TypeScript-first: every MCP tool gets full type inference, IDE autocomplete, and compile-time error checking out of the box

02

Framework-agnostic core works with Next.js, Nuxt, SvelteKit, or any Node.js runtime — same LangSmith (LLM Observability & Hub) integration everywhere

03

Built-in streaming UI primitives let you display LangSmith (LLM Observability & Hub) tool results progressively in React, Svelte, or Vue components

04

Edge-compatible: the AI SDK runs on Vercel Edge Functions, Cloudflare Workers, and other edge runtimes for minimal latency

LangSmith (LLM Observability & Hub) + Vercel AI SDK Use Cases

Practical scenarios where Vercel AI SDK combined with the LangSmith (LLM Observability & Hub) MCP Server delivers measurable value.

01

AI-powered web apps: build dashboards that query LangSmith (LLM Observability & Hub) in real-time and stream results to the UI with zero loading states

02

API backends: create serverless endpoints that orchestrate LangSmith (LLM Observability & Hub) tools and return structured JSON responses to any frontend

03

Chatbots with tool use: embed LangSmith (LLM Observability & Hub) capabilities into conversational interfaces with streaming responses and tool call visibility

04

Internal tools: build admin panels where team members interact with LangSmith (LLM Observability & Hub) through natural language queries

LangSmith (LLM Observability & Hub) MCP Tools for Vercel AI SDK (6)
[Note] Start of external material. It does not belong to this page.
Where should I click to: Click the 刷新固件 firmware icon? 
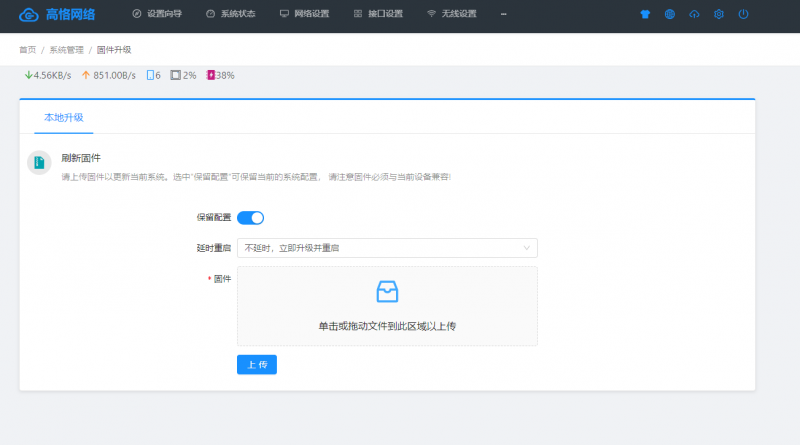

These 6 tools become available when you connect LangSmith (LLM Observability & Hub) to Vercel AI SDK via MCP:

01

get_run

Get precise telemetry for a single LLM invocation run

02

list_annotation_queues

List active human-in-the-loop annotation queues

03

list_datasets

List all evaluation and fine-tuning datasets mapped in LangSmith

04

list_projects

Maps out the boundaries of distinct AI pipelines currently monitored by LangSmith. List all active LangSmith tracing projects/sessions

05

list_prompts

Extract prompt templates hosted in the LangChain Hub

06

list_runs

Isolates the raw interactions containing prompts sent to and responses received from the AI models. List explicit LLM invocation runs within a specific project

Example Prompts for LangSmith (LLM Observability & Hub) in Vercel AI SDK

Ready-to-use prompts you can give your Vercel AI SDK agent to start working with LangSmith (LLM Observability & Hub) immediately.

01

"List all active tracing projects in LangSmith"

02

"Show me the telemetry for the last run in the 'Production-Bot-V2' project"

03

"List all prompts hosted in our Hub repository"
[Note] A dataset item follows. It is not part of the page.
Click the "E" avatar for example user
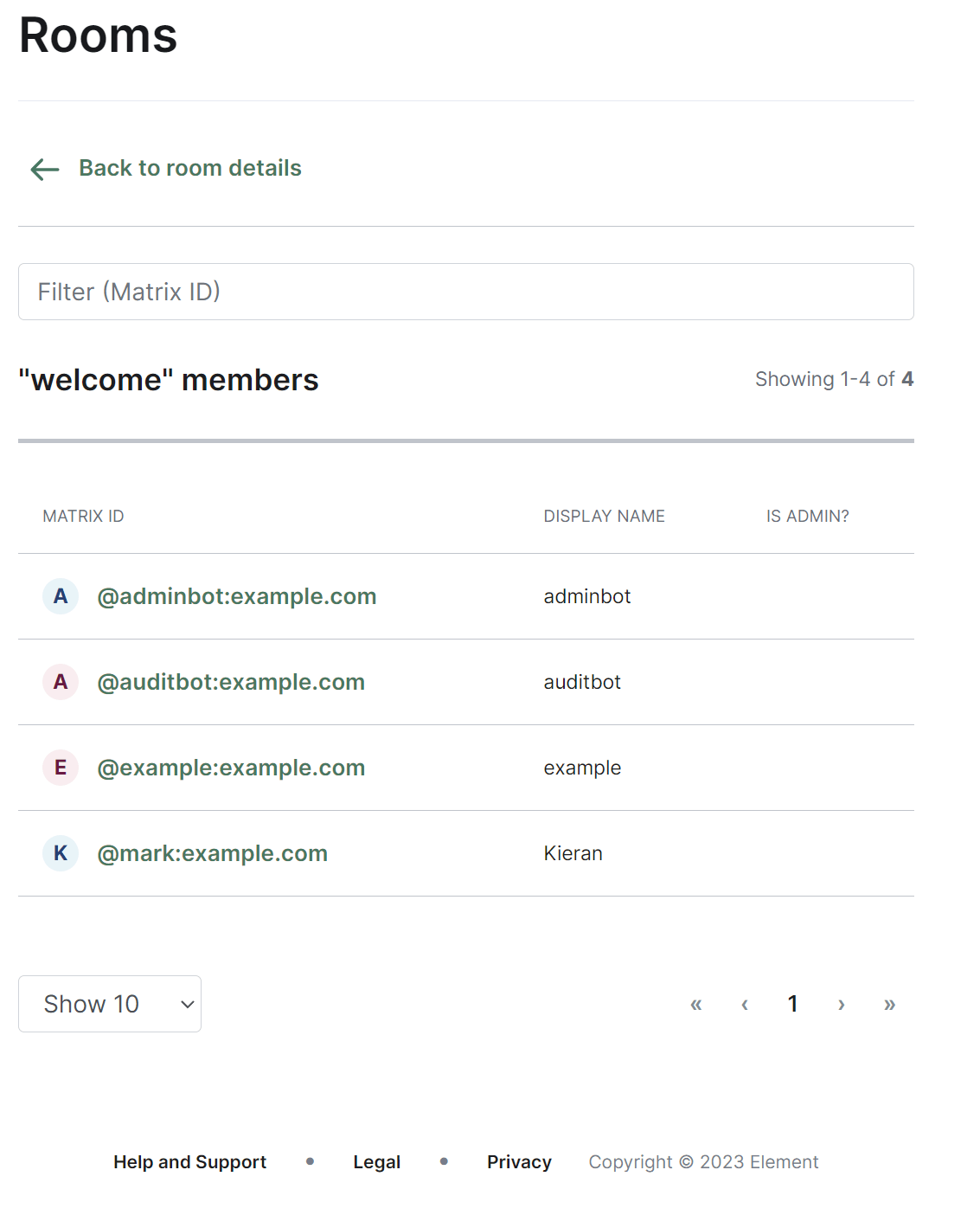 [x=61, y=768]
Troubleshooting LangSmith (LLM Observability & Hub) MCP Server with Vercel AI SDK

Common issues when connecting LangSmith (LLM Observability & Hub) to Vercel AI SDK through the Vinkius, and how to resolve them.

01

createMCPClient is not a function

Install: npm install @ai-sdk/mcp

LangSmith (LLM Observability & Hub) + Vercel AI SDK FAQ

Common questions about integrating LangSmith (LLM Observability & Hub) MCP Server with Vercel AI SDK.

01

How does the Vercel AI SDK connect to MCP servers?
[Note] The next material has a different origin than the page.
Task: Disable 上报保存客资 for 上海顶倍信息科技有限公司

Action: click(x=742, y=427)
Import createMCPClient from @ai-sdk/mcp and pass the server URL. The SDK discovers all tools and provides typed TypeScript interfaces for each one.
02

Can I use MCP tools in Edge Functions?

Yes. The AI SDK is fully edge-compatible. MCP connections work on Vercel Edge Functions, Cloudflare Workers, and similar runtimes.
03

Does it support streaming tool results?

Yes. The SDK provides streaming primitives like useChat and streamText that handle tool calls and display results progressively in the UI.

Connect LangSmith (LLM Observability & Hub) to Vercel AI SDK

Get your token, paste the configuration, and start using 6 tools in under 2 minutes. No API key management needed.